Re: [PATCH v23 12/24] x86/sgx: Linux Enclave Driver

From: Sean Christopherson
Date: Wed Oct 30 2019 - 05:30:48 EST


On Tue, Oct 29, 2019 at 11:29:20AM +0200, Jarkko Sakkinen wrote:
> On Mon, Oct 28, 2019 at 11:03:12PM +0200, Jarkko Sakkinen wrote:
> > +/**
> > + * sgx_ioc_enclave_add_pages() - The handler for %SGX_IOC_ENCLAVE_ADD_PAGES
> > + * @encl: pointer to an enclave instance (via ioctl() file pointer)

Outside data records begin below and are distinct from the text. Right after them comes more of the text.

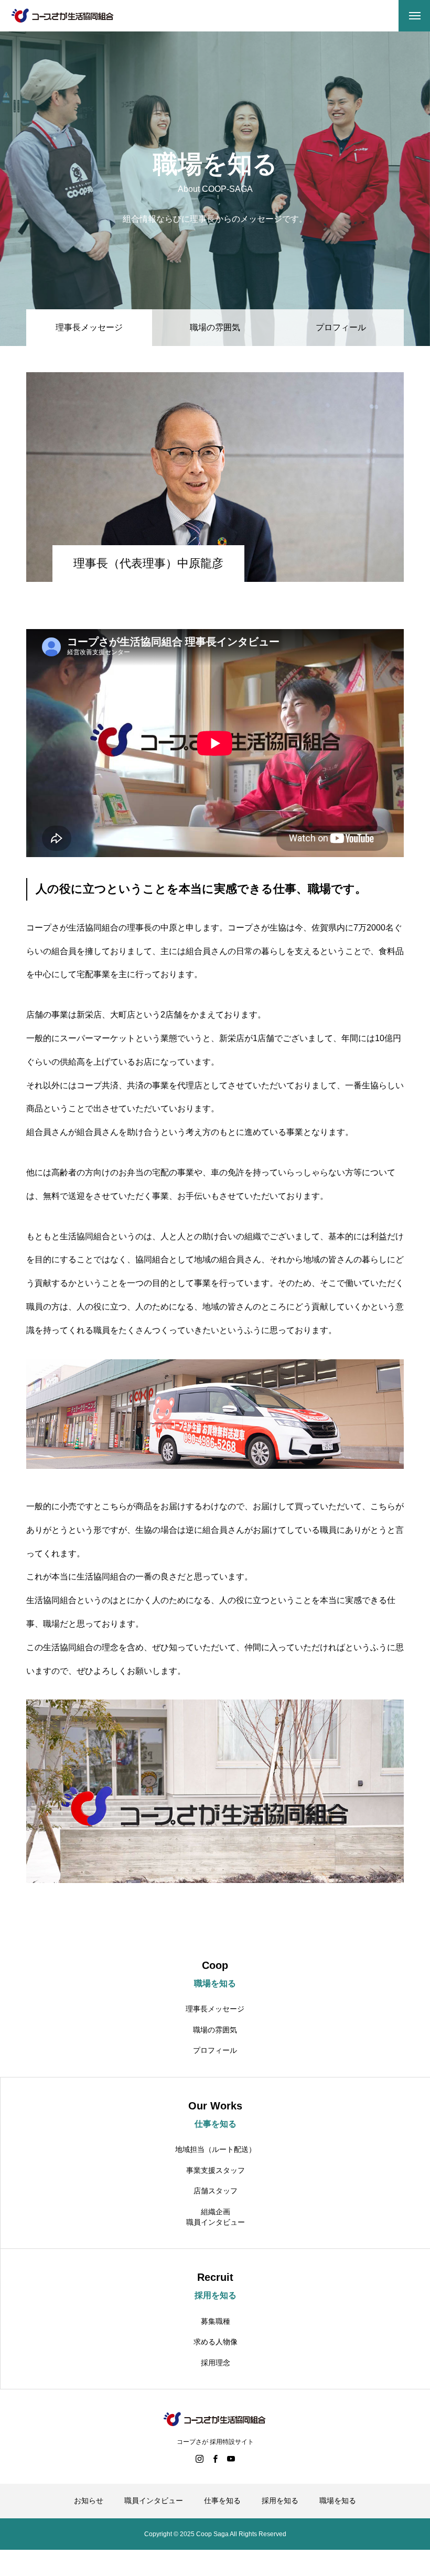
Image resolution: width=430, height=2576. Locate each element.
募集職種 (215, 2321)
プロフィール (341, 327)
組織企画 (215, 2211)
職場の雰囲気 (215, 327)
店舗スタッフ (216, 2191)
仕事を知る (222, 2500)
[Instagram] (199, 2458)
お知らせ (88, 2500)
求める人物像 (216, 2341)
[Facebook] (215, 2458)
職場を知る (337, 2500)
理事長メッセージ (215, 2009)
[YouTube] (230, 2458)
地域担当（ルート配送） (215, 2149)
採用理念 (215, 2362)
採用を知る (280, 2500)
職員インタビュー (215, 2222)
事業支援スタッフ (215, 2170)
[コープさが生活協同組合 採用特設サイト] (62, 16)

> > + * @arg: a user pointer to a struct sgx_enclave_add_pages instance
> > + *
> > + * Add (EADD) one or more pages to an uninitialized enclave, and optionally
> > + * extend (EEXTEND) the measurement with the contents of the page. The range of
> > + * pages must be virtually contiguous. The SECINFO and measurement mask are
> > + * applied to all pages, i.e. pages with different properties must be added in
> > + * separate calls.
> > + *
> > + * A SECINFO for a TCS is required to always contain zero permissions because
> > + * CPU silently zeros them. Allowing anything else would cause a mismatch in
> > + * the measurement.
> > + *
> > + * mmap()'s protection bits are capped by the page permissions. For each page
> > + * address, the maximum protection bits are computed with the following
> > + * heuristics:
> > + *
> > + * 1. A regular page: PROT_R, PROT_W and PROT_X match the SECINFO permissions.

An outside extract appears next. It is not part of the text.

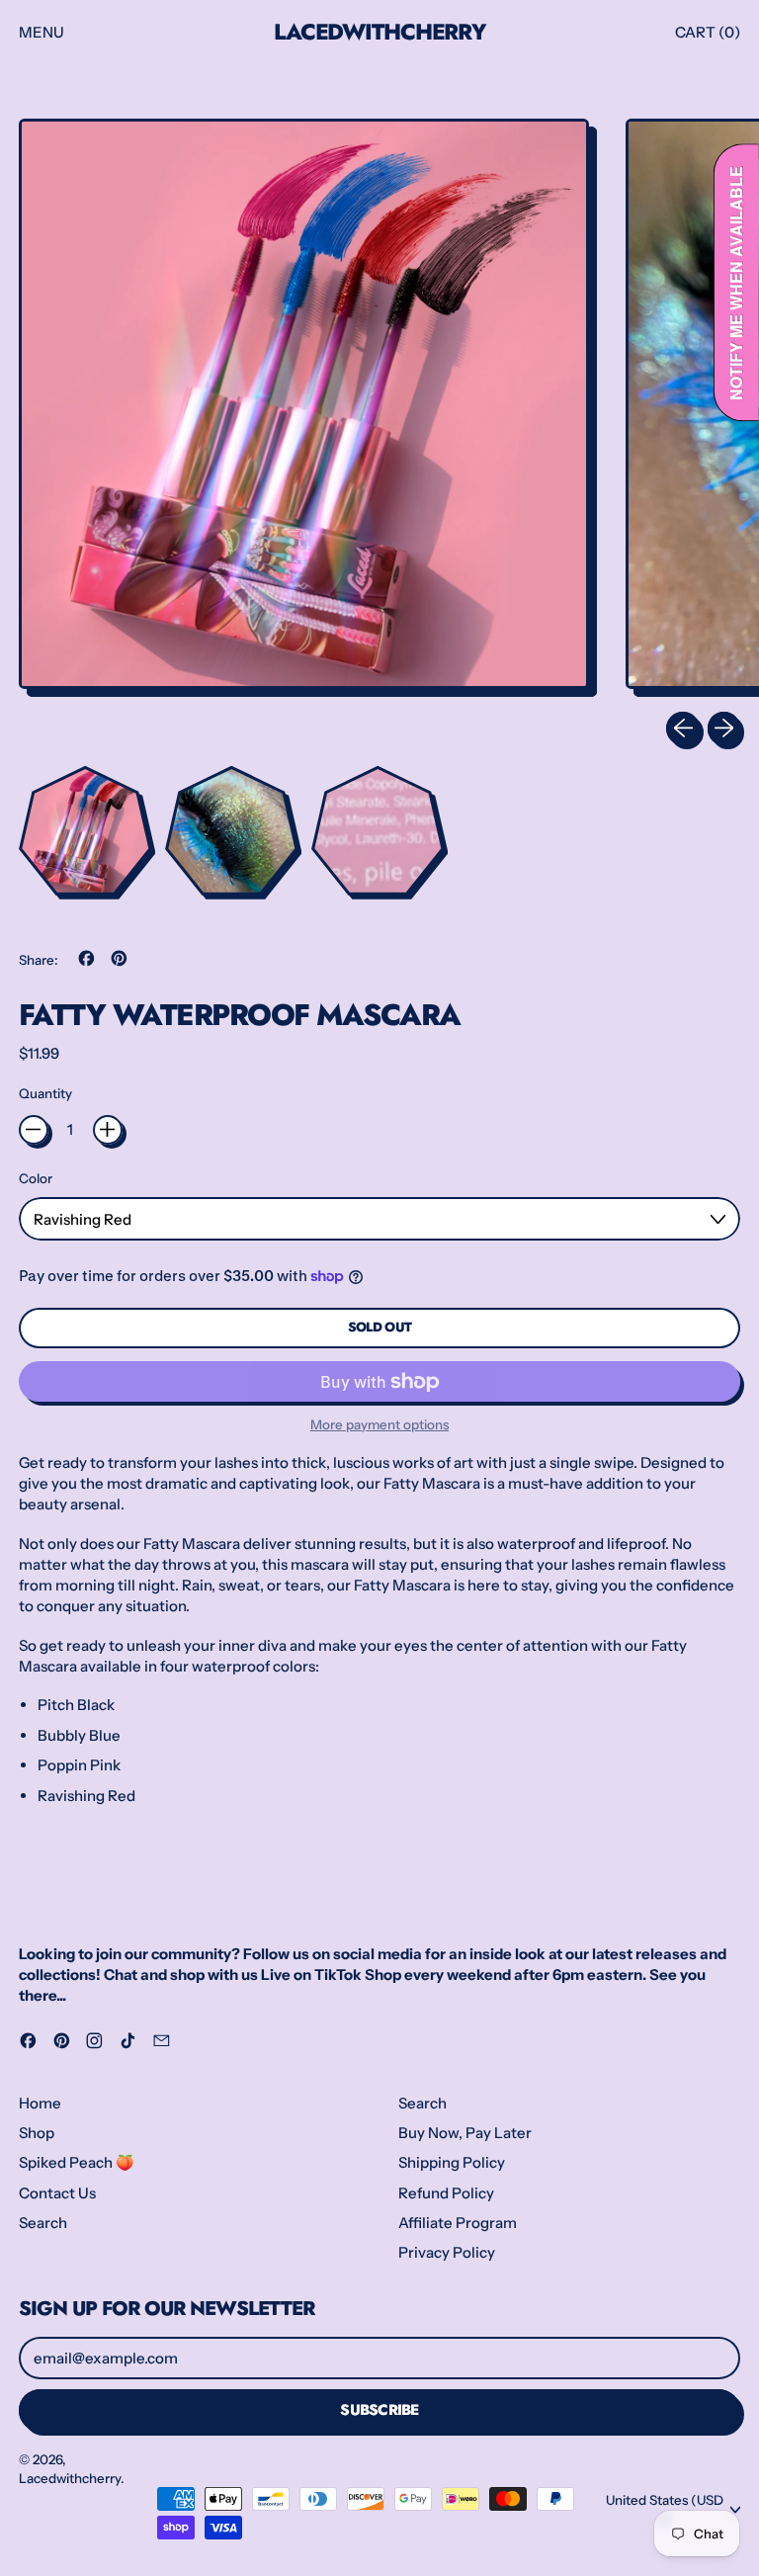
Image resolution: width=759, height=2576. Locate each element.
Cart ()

> > + * 2. A TCS page: PROT_R | PROT_W.
> > + * 3. No page: PROT_NONE.
> > + *
> > + * mmap() is not allowed to surpass the minimum of the maximum protection bits
> > + * within the given address range.
> > + *
> > + * As stated above, a non-existent page is interpreted as a page with no
> > + * permissions. In effect, this allows mmap() with PROT_NONE to be used to seek
> > + * an address range for the enclave that can be then populated into SECS.
> > + *
> > + * @arg->addr, @arg->src and @arg->length are adjusted to reflect the
> > + * remaining pages that need to be added to the enclave, e.g. userspace can
> > + * re-invoke SGX_IOC_ENCLAVE_ADD_PAGES using the same struct in response to an
> > + * ERESTARTSYS error.
> > + *
> > + * Return:
> > + * 0 on success,
> > + * -EINVAL if any input param or the SECINFO contains invalid data,
> > + * -EACCES if an executable source page is located in a noexec partition,
> > + * -ENOMEM if any memory allocation, including EPC, fails,
> > + * -ERESTARTSYS if a pending signal is recognized
> > + */
> > +static long sgx_ioc_enclave_add_pages(struct sgx_encl *encl, void __user *arg)
>
> This should return the number of pages processed instead of zero on
> success. Kernel needs to be able to cap the amount it will process.

Why? The number of pages processed is effectively returned via the params
on any error, e.g. wouldn't it be more appropriate to return -ERESTARTSYS?
And I don't see any reason to add an arbitrary cap on the number of pages,
e.g. SGX plays nice with the scheduler and signals, and restricting the
number of EPC pages available to a process via cgroups (returning -ENOMEM)
is a better solution for managing EPC.